### PROMPT:
Rewrite the items from the start through the line containing "coord(340,696)", changing "notification" to "alert" and keeping everything else the same. Omit the pictures from your answer.

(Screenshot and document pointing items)
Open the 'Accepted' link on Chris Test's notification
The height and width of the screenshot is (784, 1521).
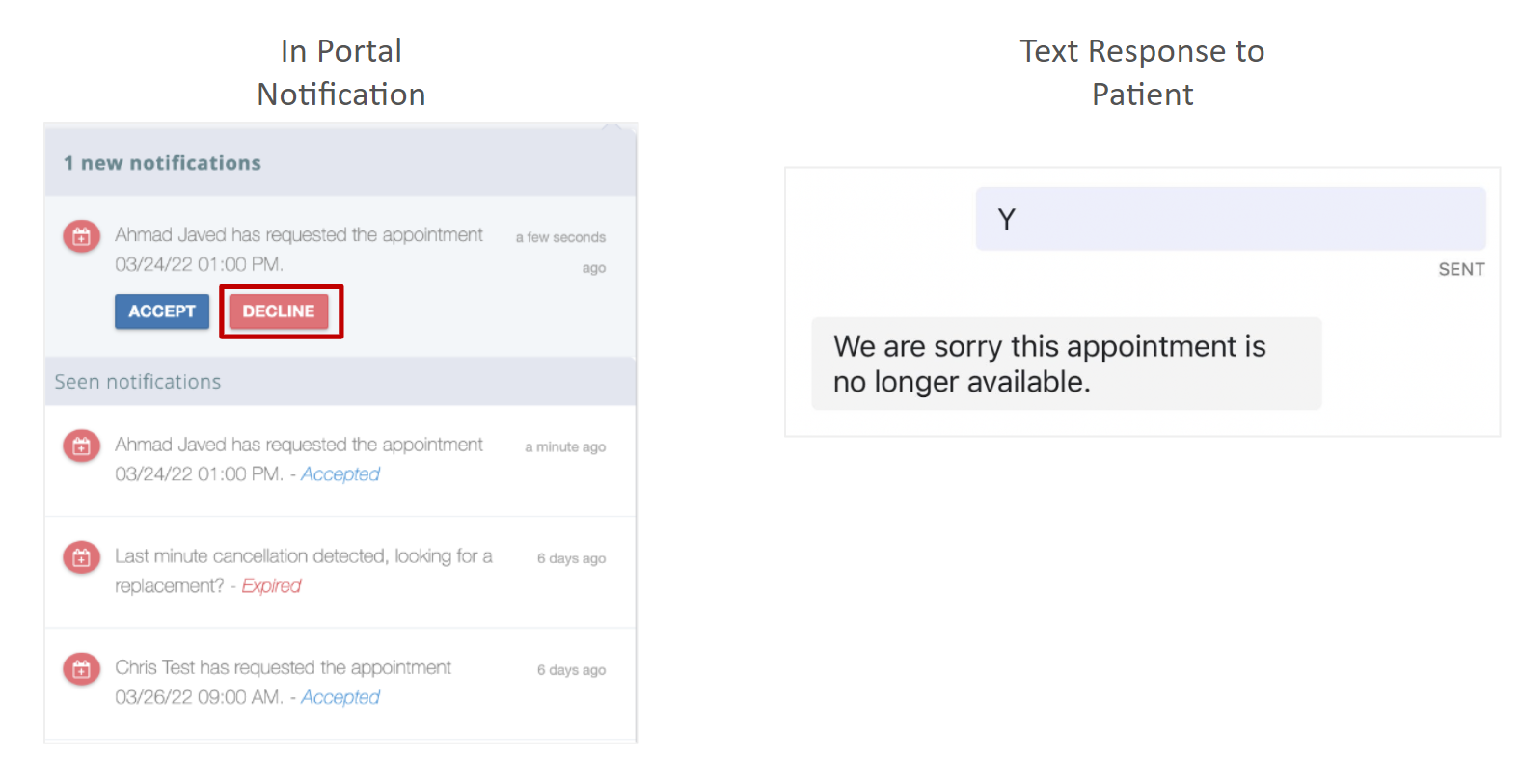coord(340,696)
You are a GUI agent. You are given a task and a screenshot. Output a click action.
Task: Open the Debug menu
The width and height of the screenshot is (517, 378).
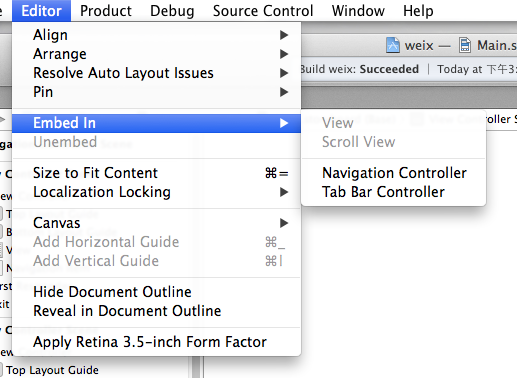172,11
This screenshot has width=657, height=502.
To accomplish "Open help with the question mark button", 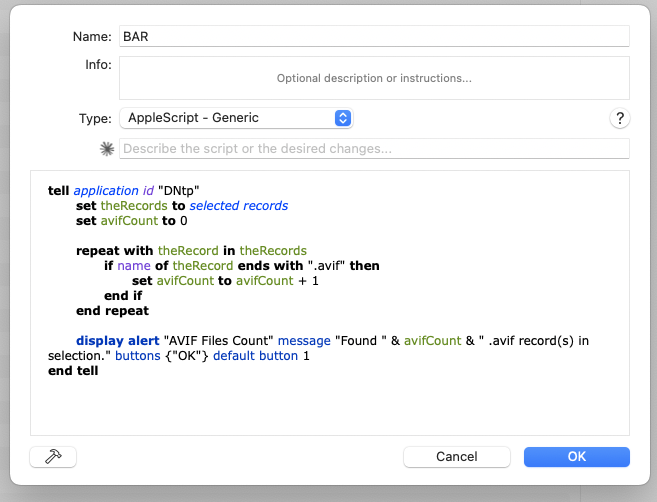I will [619, 118].
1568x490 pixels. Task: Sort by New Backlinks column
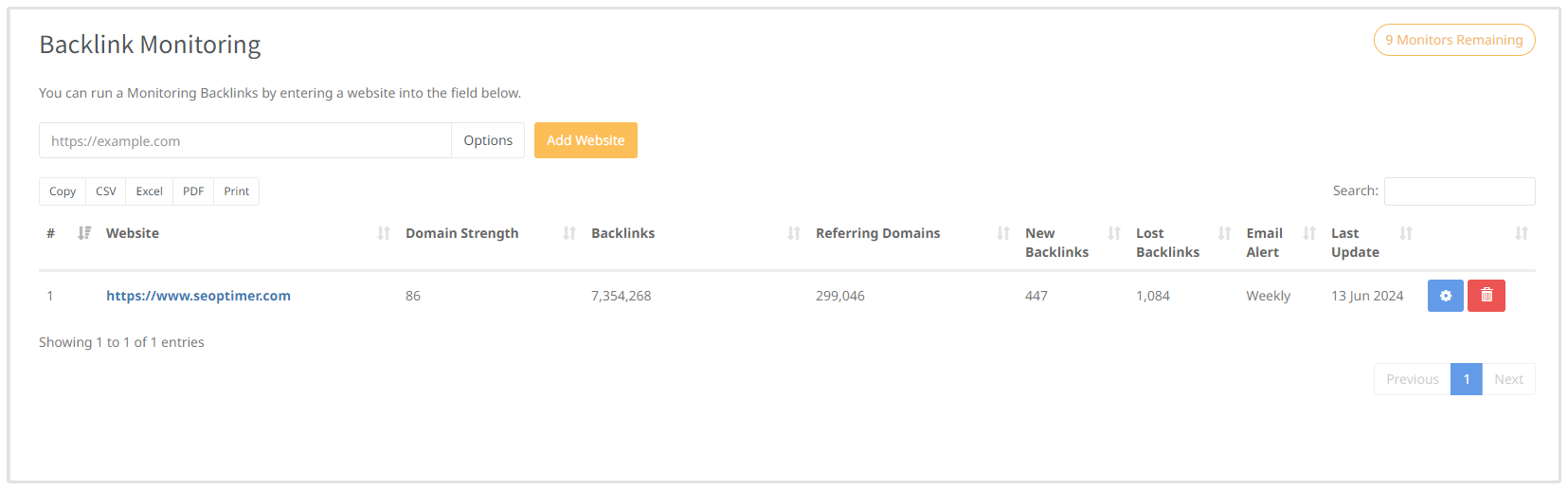1056,243
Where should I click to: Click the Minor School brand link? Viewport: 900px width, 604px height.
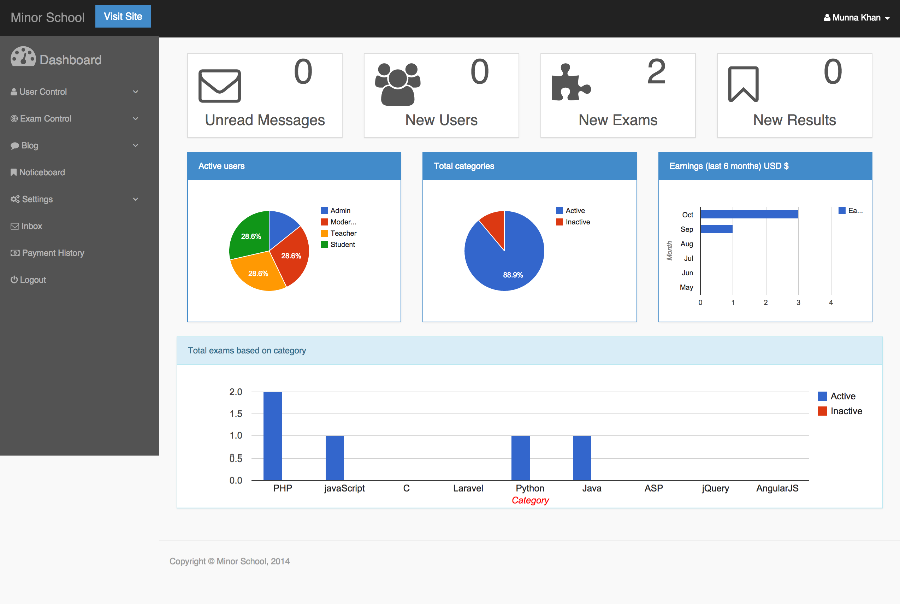pyautogui.click(x=48, y=17)
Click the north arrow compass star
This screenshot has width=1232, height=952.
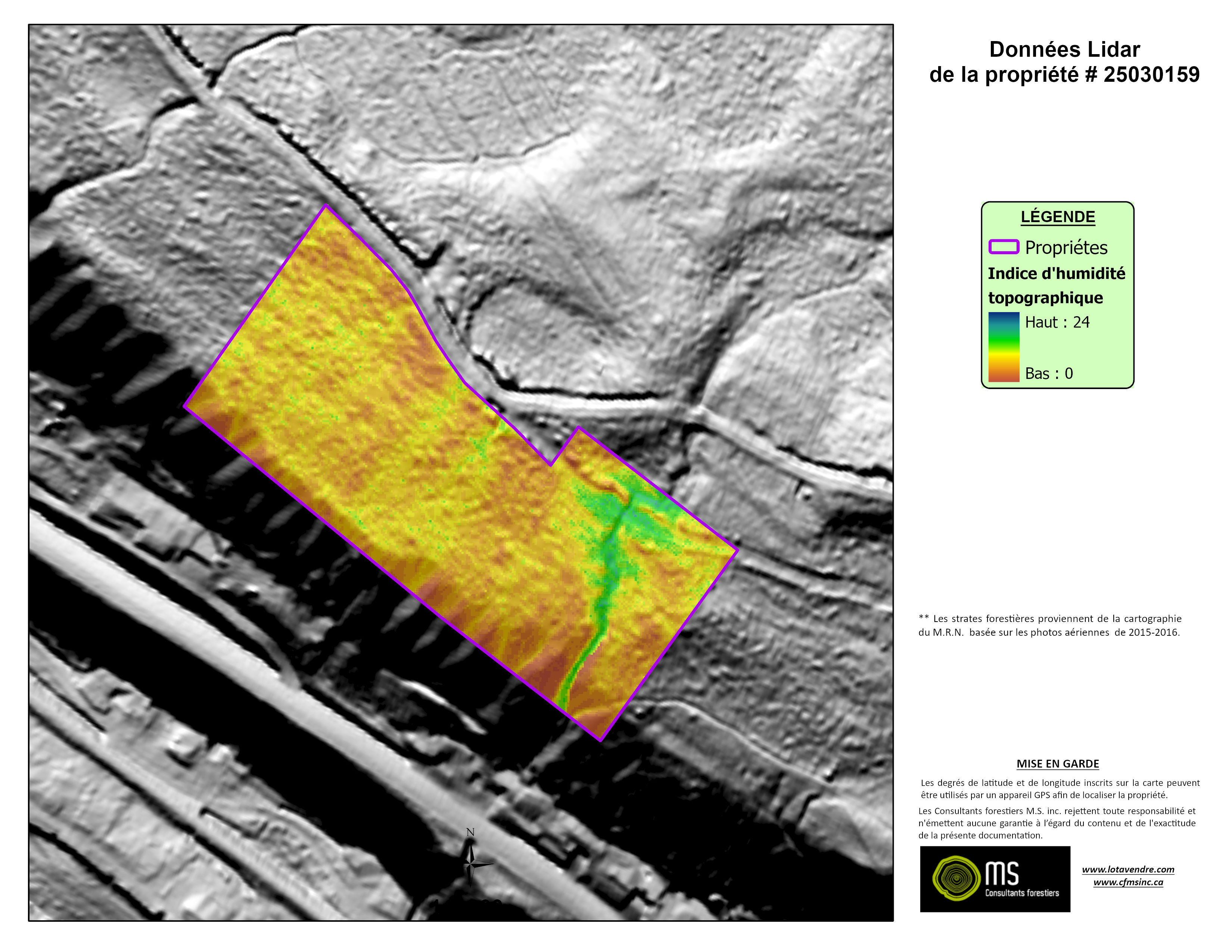(470, 864)
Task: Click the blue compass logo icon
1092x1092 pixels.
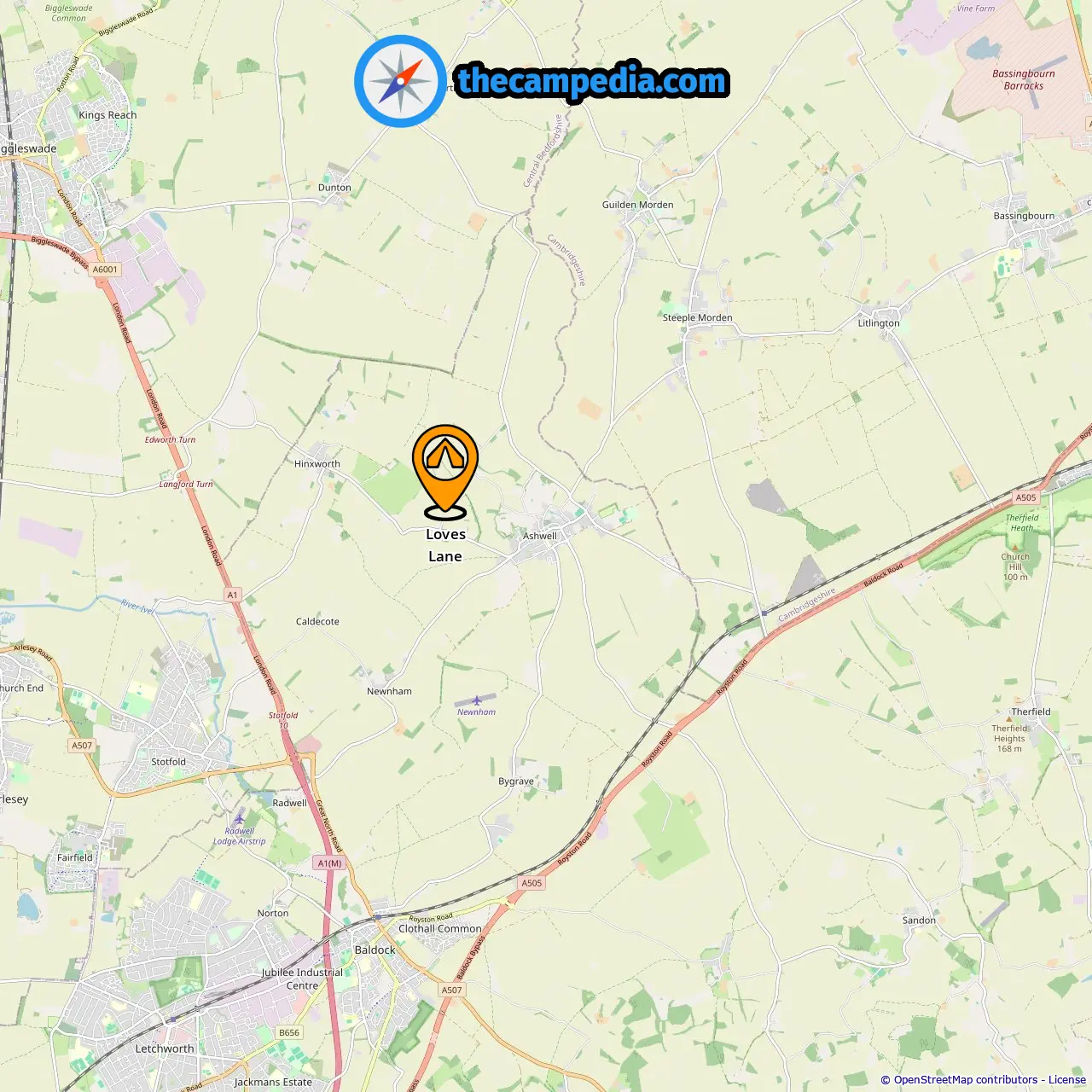Action: (x=400, y=81)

### COMPLETE ANSWER:
Open the 'Accepted' link on Chris Test's alert
The height and width of the screenshot is (784, 1521).
coord(340,696)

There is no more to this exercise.